Data shown Start Marker

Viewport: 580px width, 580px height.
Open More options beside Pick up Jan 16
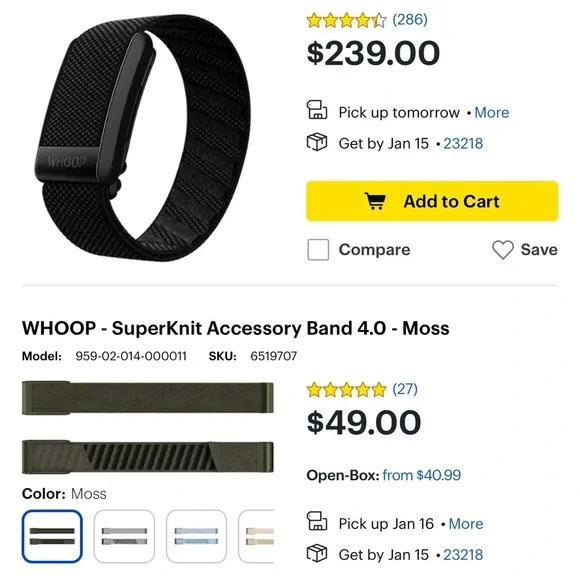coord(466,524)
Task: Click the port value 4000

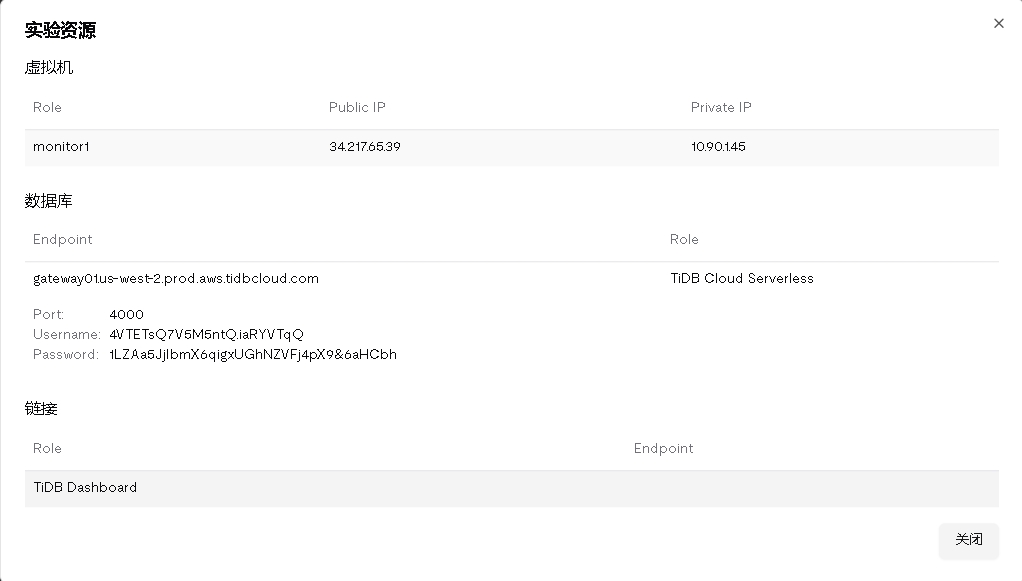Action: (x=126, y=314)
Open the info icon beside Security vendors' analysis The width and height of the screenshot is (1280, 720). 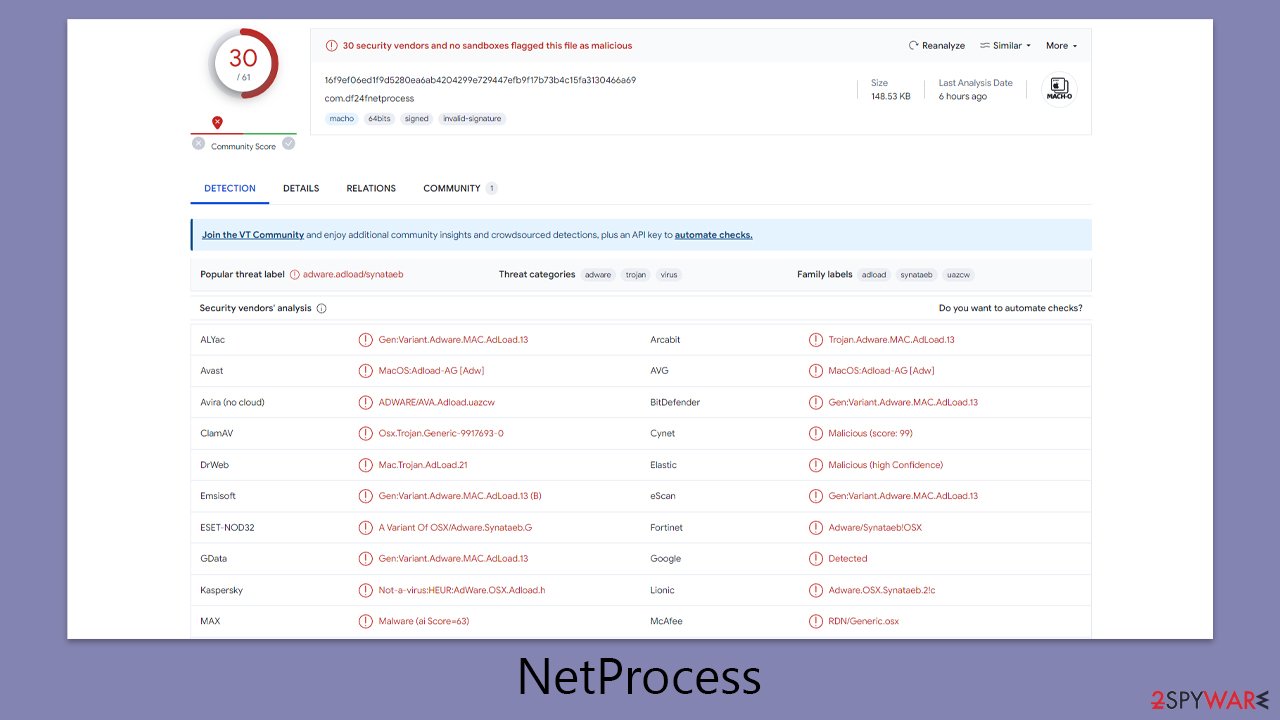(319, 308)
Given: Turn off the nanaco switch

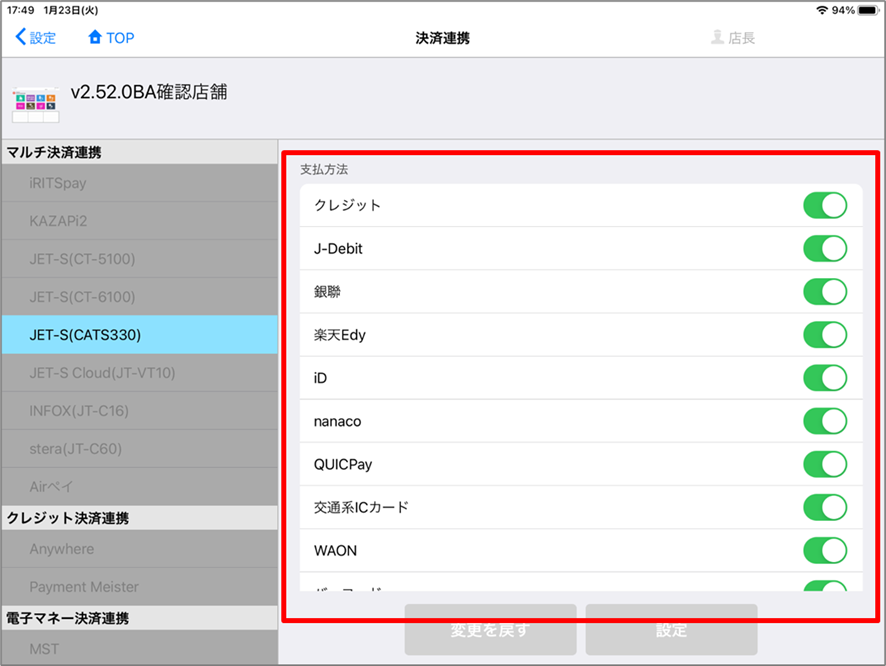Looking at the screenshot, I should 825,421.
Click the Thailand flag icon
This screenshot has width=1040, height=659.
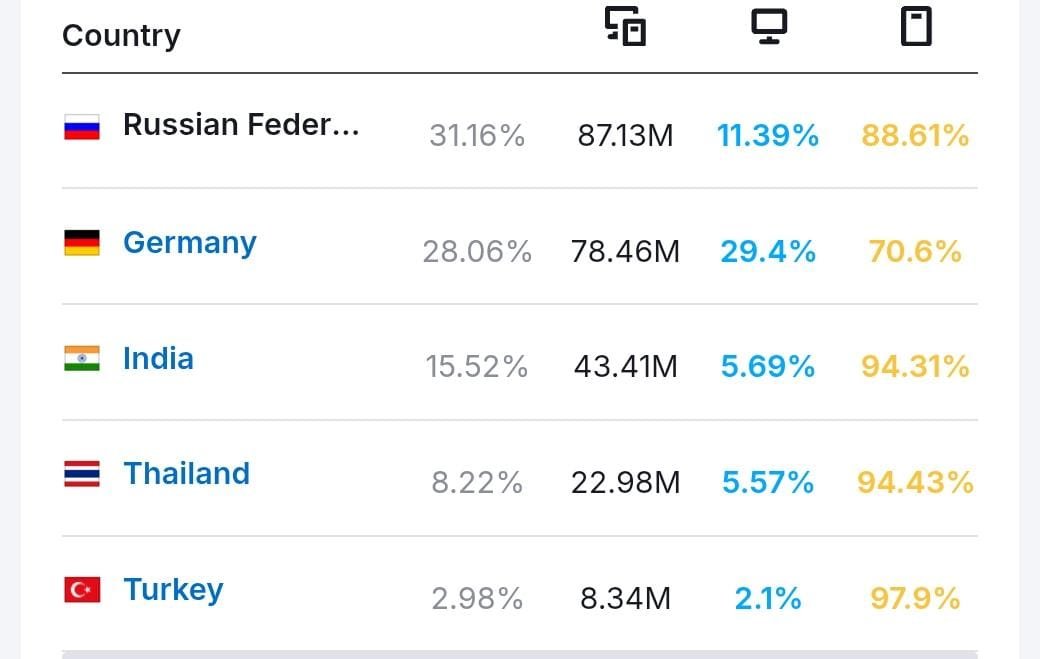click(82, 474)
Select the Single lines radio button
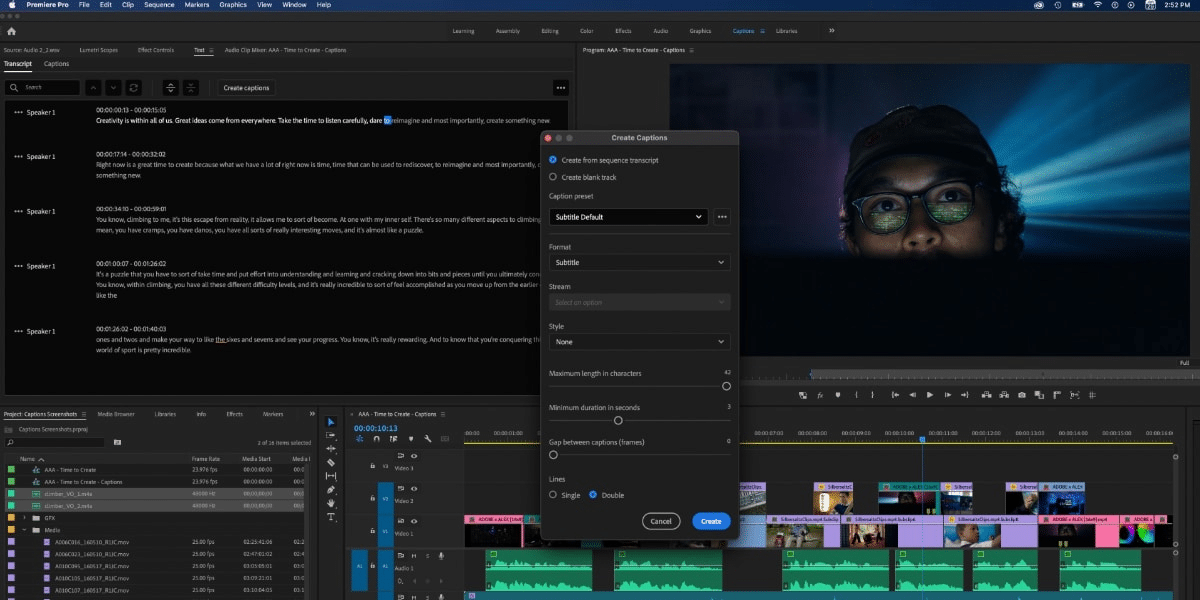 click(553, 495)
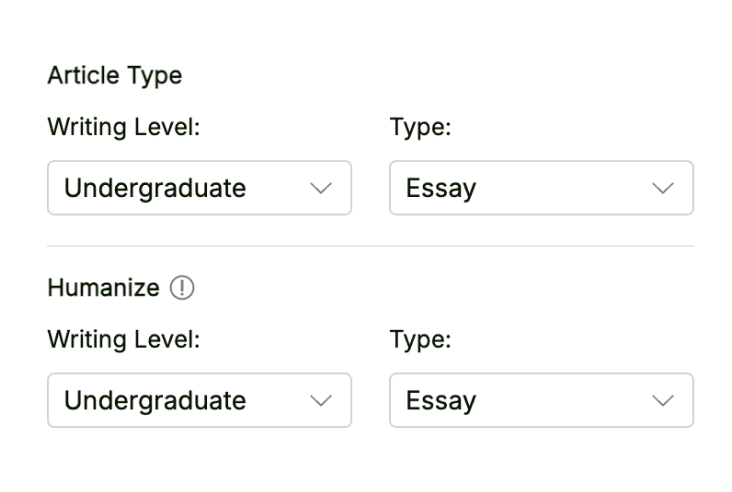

Data shown End Marker

▶ **Problem requirements**
What is needed is an exact copy of the lines from the one containing "Given: Turn off the nanaco switch" through the last line of the records, with every picture left out.

▶ **Result of this task**
Given: Turn off the nanaco switch

Looking at the screenshot, I should 825,421.
Click the Thailand flag icon
This screenshot has width=1040, height=659.
click(82, 474)
Select the Single lines radio button
 click(553, 495)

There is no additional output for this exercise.